Key Features and Enhancements
This NCCL release includes the following key features and enhancements.
- Improved bootstrap socket connection reliability at scale.
- Added detection of IBM/Power NVLink bridge device.
- Added NUMA support to PCI-E distance calculations on x86
architectures.
Note: This adds a new level (5) for the NCCL_P2P_LEVEL and NCCL_NET_GDR_LEVEL environment variables. See the NCCL documentation for more details.
- Added the NCCL_IGNORE_CPU_AFFINITY environment variable.
Compatibility
NCCL 2.4.7 has been tested with the following:
- Deep learning framework 19.04 containers
- This NCCL release supports; CUDA 9.0, CUDA 9.2 , CUDA 10.0, and CUDA 10.1.
Fixed Issues
The following issues have been resolved in NCCL 2.4.7:
- Fixed hostname hashing issue. (GitHub issue #187)
- Fixed memory leaks. (GitHub issue #180)
- Fixed compiler warning. (GitHub issue #178)
- Replaced non-standard variable length arrays. (GitHub issue #171)
- Fixed Tree and Shared Memory crash. (GitHub PR #185)
- Fixed hangs during long running jobs.
- Fixed the NCCL_RINGS environment variable handling.
- Added extra checks to catch duplicate calls to ncclCommDestroy(). (GitHub issue #191)
Known Issues
- On single node Power systems with 4 GPUs, some performance regressions have been observed compared to NCCL 2.4.2. These will be addressed in future NCCL releases.
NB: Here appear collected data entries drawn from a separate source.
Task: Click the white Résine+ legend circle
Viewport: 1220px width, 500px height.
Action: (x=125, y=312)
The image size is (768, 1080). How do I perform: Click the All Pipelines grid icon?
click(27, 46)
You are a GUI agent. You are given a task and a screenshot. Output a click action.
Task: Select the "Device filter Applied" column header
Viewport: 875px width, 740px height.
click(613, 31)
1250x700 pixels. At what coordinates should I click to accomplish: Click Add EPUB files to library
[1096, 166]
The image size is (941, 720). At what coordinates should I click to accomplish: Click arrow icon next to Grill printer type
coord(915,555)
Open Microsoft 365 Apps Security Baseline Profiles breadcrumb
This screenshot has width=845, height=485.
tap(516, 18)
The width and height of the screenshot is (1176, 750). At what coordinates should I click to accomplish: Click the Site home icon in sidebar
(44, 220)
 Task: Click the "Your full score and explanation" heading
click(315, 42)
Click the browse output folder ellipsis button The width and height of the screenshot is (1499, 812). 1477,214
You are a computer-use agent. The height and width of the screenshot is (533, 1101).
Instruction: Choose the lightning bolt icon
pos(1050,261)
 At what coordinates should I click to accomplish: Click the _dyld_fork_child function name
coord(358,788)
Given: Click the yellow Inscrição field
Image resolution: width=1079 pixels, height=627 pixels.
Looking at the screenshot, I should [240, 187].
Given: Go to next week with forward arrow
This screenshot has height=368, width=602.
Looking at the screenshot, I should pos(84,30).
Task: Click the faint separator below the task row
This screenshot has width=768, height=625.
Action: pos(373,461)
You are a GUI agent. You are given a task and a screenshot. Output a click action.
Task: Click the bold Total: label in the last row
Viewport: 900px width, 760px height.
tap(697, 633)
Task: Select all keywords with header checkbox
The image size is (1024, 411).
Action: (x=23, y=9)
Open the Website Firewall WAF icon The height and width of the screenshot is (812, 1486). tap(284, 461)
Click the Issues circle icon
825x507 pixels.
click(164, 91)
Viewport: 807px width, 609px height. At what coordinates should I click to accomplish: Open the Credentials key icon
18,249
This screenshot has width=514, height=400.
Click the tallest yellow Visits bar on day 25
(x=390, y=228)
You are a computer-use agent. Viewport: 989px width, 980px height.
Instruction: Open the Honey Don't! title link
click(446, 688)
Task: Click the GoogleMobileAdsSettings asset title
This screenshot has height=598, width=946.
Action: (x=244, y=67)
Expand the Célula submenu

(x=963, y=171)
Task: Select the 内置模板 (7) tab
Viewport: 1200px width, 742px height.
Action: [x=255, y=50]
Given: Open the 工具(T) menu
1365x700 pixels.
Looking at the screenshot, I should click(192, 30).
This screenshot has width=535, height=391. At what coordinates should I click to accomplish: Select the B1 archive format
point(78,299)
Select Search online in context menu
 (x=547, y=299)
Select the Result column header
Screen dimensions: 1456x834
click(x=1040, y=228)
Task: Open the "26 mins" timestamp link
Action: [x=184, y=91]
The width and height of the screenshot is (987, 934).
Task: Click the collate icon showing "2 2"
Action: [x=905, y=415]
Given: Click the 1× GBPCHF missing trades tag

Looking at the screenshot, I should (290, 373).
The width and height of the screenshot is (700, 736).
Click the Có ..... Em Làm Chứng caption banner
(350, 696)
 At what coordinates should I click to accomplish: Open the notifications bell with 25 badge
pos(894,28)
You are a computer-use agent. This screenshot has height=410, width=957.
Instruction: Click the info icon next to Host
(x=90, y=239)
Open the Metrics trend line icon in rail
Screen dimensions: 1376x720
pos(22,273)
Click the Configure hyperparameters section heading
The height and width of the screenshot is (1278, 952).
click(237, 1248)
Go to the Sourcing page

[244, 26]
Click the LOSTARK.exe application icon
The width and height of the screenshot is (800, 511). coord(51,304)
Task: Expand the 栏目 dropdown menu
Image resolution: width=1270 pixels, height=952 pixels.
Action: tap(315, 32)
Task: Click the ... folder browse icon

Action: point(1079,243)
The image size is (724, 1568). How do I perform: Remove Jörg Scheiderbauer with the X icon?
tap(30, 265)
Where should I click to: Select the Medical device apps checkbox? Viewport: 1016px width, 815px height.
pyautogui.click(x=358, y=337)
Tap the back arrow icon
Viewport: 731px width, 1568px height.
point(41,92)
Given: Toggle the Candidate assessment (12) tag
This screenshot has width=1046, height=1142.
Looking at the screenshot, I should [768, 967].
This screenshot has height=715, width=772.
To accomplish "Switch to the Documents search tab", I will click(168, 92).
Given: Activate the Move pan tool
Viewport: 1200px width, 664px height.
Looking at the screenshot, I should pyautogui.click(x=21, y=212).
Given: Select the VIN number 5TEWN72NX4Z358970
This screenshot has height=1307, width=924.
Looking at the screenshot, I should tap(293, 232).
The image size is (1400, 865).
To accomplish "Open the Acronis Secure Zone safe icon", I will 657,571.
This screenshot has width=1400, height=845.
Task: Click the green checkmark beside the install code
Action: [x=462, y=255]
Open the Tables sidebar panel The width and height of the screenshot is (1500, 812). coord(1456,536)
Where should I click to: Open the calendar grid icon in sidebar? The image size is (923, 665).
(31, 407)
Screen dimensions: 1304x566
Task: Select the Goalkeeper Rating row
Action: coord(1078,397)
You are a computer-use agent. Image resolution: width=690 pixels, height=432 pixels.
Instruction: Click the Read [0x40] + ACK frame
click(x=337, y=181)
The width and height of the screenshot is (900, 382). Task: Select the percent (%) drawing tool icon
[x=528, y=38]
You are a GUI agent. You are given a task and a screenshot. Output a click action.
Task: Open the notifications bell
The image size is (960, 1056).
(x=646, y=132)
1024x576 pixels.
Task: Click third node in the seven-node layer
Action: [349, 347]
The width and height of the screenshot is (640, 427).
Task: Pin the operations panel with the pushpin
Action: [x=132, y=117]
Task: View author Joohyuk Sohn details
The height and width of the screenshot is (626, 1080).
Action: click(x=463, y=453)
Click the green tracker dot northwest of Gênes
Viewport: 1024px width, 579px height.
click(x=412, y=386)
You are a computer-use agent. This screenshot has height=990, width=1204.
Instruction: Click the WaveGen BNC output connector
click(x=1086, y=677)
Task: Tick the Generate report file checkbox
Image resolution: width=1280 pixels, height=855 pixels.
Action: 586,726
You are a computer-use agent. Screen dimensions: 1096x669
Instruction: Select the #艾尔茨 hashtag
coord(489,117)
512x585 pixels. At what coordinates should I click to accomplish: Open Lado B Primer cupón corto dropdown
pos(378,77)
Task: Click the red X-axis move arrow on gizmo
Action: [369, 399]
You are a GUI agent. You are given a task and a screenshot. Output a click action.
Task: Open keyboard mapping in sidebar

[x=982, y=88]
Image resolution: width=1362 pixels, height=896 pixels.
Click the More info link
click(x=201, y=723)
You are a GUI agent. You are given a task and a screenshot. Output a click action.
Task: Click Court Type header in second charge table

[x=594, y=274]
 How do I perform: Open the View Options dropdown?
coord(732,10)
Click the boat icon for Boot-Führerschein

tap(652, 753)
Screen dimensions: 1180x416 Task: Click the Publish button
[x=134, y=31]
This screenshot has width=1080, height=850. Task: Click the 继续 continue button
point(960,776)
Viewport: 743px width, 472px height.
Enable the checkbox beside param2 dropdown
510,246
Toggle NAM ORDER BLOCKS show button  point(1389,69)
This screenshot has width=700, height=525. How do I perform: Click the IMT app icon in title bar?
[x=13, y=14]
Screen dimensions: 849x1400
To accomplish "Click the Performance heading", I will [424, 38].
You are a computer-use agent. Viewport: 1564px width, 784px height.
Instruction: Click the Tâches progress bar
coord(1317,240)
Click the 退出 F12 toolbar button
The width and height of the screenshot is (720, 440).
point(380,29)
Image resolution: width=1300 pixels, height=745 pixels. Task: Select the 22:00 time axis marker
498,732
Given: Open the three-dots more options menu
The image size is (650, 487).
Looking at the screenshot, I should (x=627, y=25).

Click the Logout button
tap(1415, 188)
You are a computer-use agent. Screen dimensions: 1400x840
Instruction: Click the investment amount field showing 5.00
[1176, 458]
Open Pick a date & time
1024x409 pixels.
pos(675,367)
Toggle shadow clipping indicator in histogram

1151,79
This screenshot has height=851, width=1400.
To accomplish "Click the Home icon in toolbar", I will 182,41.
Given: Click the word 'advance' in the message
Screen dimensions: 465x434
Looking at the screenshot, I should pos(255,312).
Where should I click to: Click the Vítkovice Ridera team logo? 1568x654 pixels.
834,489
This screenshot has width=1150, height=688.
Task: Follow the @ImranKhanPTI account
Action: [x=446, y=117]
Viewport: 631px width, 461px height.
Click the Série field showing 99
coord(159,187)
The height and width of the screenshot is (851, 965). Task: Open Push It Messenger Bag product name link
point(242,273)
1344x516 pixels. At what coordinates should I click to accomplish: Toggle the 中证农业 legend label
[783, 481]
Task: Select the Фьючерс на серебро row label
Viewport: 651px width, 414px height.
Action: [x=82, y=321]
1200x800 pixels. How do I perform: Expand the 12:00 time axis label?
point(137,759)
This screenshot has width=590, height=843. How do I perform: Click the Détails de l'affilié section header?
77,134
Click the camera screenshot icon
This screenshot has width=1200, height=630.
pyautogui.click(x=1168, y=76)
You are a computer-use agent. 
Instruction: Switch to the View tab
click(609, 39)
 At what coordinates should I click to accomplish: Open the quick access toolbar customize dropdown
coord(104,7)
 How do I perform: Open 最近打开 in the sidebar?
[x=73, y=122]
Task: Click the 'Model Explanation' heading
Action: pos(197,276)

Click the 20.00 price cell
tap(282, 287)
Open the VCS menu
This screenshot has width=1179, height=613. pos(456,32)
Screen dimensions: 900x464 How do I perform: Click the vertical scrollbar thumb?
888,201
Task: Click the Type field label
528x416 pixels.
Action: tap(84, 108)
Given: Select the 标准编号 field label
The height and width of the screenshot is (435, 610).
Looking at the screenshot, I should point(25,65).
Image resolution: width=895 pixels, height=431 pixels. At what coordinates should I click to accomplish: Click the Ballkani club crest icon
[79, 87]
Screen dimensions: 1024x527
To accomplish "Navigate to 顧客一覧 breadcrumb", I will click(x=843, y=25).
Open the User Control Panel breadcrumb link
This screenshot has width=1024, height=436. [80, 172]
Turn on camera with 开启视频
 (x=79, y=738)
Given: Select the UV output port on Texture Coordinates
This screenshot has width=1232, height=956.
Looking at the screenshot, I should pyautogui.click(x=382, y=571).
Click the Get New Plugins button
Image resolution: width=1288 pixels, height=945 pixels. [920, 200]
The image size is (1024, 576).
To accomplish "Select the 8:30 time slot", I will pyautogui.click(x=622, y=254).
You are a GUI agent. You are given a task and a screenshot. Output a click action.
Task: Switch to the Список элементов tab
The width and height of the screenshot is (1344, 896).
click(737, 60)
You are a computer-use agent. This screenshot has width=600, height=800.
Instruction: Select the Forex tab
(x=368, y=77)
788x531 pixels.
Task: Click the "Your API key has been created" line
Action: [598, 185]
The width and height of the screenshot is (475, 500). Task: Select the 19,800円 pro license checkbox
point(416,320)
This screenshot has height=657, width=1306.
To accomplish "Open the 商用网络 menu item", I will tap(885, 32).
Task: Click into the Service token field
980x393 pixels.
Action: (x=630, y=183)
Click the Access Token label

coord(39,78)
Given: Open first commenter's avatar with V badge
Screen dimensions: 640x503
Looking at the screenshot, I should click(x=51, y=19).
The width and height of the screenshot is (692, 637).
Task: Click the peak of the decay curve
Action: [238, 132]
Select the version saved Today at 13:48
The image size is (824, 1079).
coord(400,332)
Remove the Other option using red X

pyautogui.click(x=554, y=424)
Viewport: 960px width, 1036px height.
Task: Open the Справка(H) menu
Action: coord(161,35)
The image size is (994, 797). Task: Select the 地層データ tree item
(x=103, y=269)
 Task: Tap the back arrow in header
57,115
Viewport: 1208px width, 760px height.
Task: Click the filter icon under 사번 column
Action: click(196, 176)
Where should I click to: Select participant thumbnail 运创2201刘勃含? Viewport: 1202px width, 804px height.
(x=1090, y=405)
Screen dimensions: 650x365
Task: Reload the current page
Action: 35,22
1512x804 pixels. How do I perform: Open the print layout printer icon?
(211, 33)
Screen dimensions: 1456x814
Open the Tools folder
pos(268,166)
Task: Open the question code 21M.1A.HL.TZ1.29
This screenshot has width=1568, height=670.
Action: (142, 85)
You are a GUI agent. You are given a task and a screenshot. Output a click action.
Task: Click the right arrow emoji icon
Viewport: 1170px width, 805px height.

- By default, NCCL does not enable direct P2P communication through different PCIe root ports on Intel Skylake CPU and later. This is due to a known performance issue when using P2P on these CPU versions. There is now a new BIOS and performance tuning option available (PCIe Peer-to-Peer Serialization) from Intel and their OEM vendors that resolves this P2P bandwidth issue. If the BIOS performance tuning option has been enabled, then NCCL direct P2P connections can be re-enabled by setting NCCL_P2P_LEVEL=5.